Once tightened is supposed to be tight up to the moment of repair or maintenance. Corrosion is not desired. The remedy is to burn, grind, tap and oversize tap. An expensive and time costly operation. Coating is a perfect solution to stop corrosion!

PTFE (PolyTraFluoroEthyleen) was discovered by accident in 1938 by Dr. Roy Plunkett of Dupont USA. They were looking for a non-poison coolant based on fluor polymer. After several experiments with compounds Dr. Plunkett discovered that the compound was polymerized during the night. After several weeks of testing they found out that the new material was resistant to all:

  • Acids
  • Solvents
  • Temperature up to +260 ºC
  • Temperature up to -204 ºC

Furthermore they learned that the coefficient of friction was the lowest of all known solid materials. The newly discovered polymer offered many new appliances for various industries. One of the most important applications was found in defense, air force and nuclear industry. That is the reason why Teflon (de original name of Dupont) was not released before 1946.  

PTFE is applicable as solid material or as extruding substance, divided in powder and dispersion. Fluor polymer dispersions consist of:

  1. Resin             for binding
  2. Humidifier       for fluidity
  3. Pigment         for color
  4. Bearer            water or solvent
  5. Additives        for hardening, etc

Then there is the environmental aspect. PTFE is a perfect substitute for cadmium. It equalizes cadmium in corrosion resistance and exceeds it in coefficient of friction. The maximum temperature is 260 ºC and PTFE can be produced in different colors.

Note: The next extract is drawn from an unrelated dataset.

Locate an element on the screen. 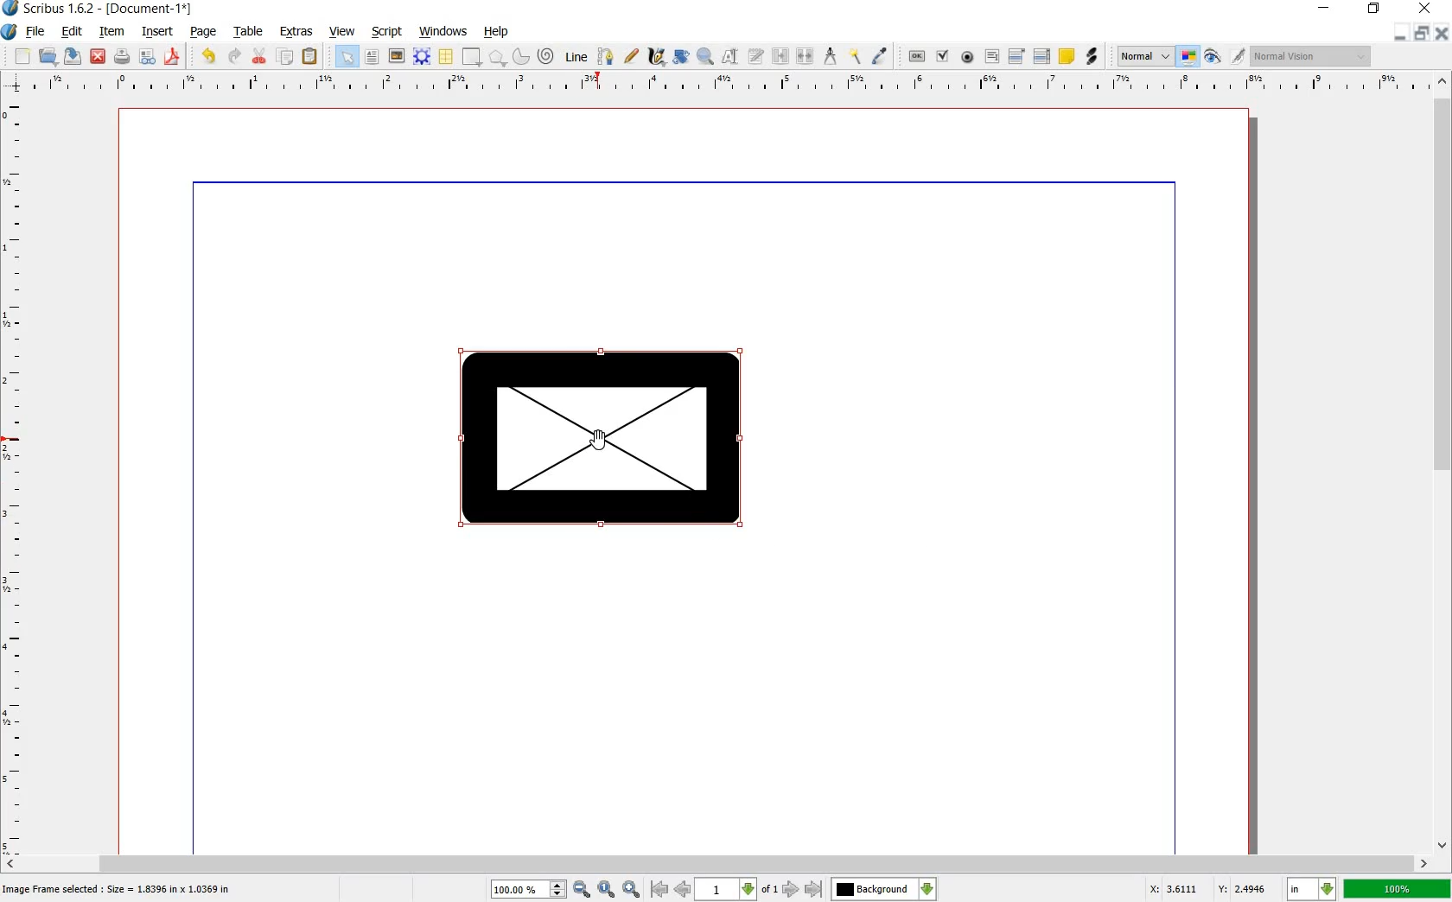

Before producing it is important to know which criteria to meet in the design. For example, some resins have a lower maximum temperature. The following parameters determine the composition of the coating:

  1. Corrosion resistance                           7   Consistency after coating
  2. Chemical resistance                            8   Coefficient of friction
  3. Lubrication                                          9   Hardness
  4. Contact corrosion                              10  Layer thickness
  5. Hydrogen embrittlement                    11  Color
  6. Temperature                                      12  Non Stick

PTFE on fasteners
The quality of coated stud is often of poor quality. Frequently specifications only mention the supplier's name and layer thickness. This will lead to great confusion.

To get a good result an proper preparation is a necessity. Especially for appliances with strict conditions like offshore and (petro)chemical. When you apply PTFE coating on a blasted substrate, the advantage of ease of use will remain, but the material still isn't corrosion resistant. Therefore the material first needs to be treated with a corrosion resistant primer before covering it with PTFE. This is not necessary at Stainless Steel.

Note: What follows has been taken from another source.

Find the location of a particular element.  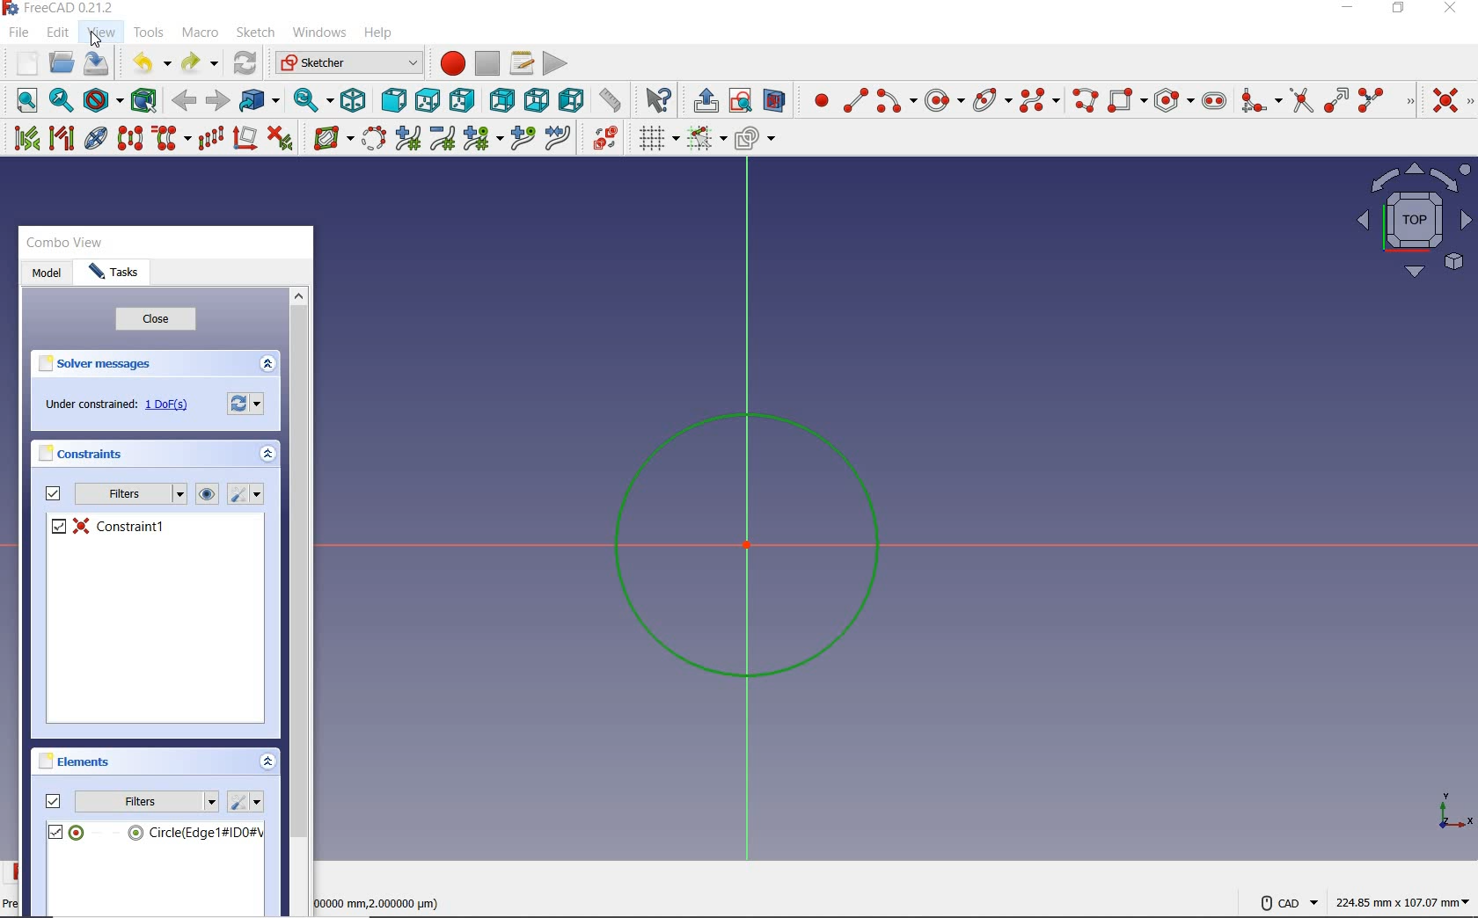

macros is located at coordinates (522, 63).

To apply the coating correctly to the bolted joint the conditions during heating are of great importance. This needs to be done in special furnaces, in which the layers melt into each other. This results in a hard, corrosion resistant coating (ASTM B-117), which protects even after many times dismantling and assembling.

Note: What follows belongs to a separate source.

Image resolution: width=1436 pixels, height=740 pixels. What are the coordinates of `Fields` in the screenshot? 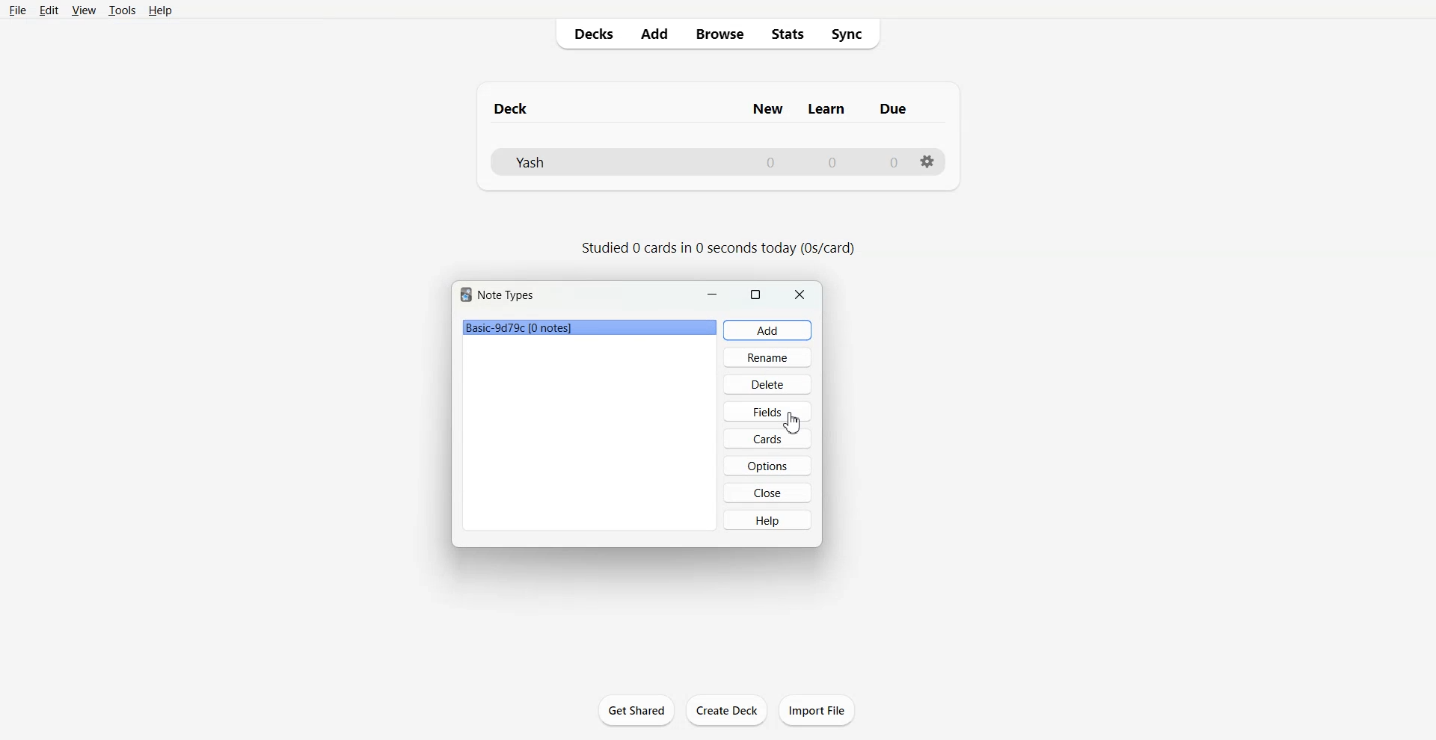 It's located at (767, 411).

The guaranteed layer thickness is between 25 en 30 mµ. When applied to oversized tapped nuts please be aware of an extra layer thickness.  The average coefficient of friction is between 0,12 and 0,16. This can be adapted by raising or lowering the amount of PTFE as solid material in the hardened coating.

Thanks to a quicker dismantling and assembling you can save a considerable amount of money considerably by coating of stud bolts. Do you want to know how much you can save? We will be happy to calculate your profit.

Considering the great amount of Fluor polymer a good advice is essential. Often a test coating is enough to retrieve all the necessary information to design the right polymer and applicator.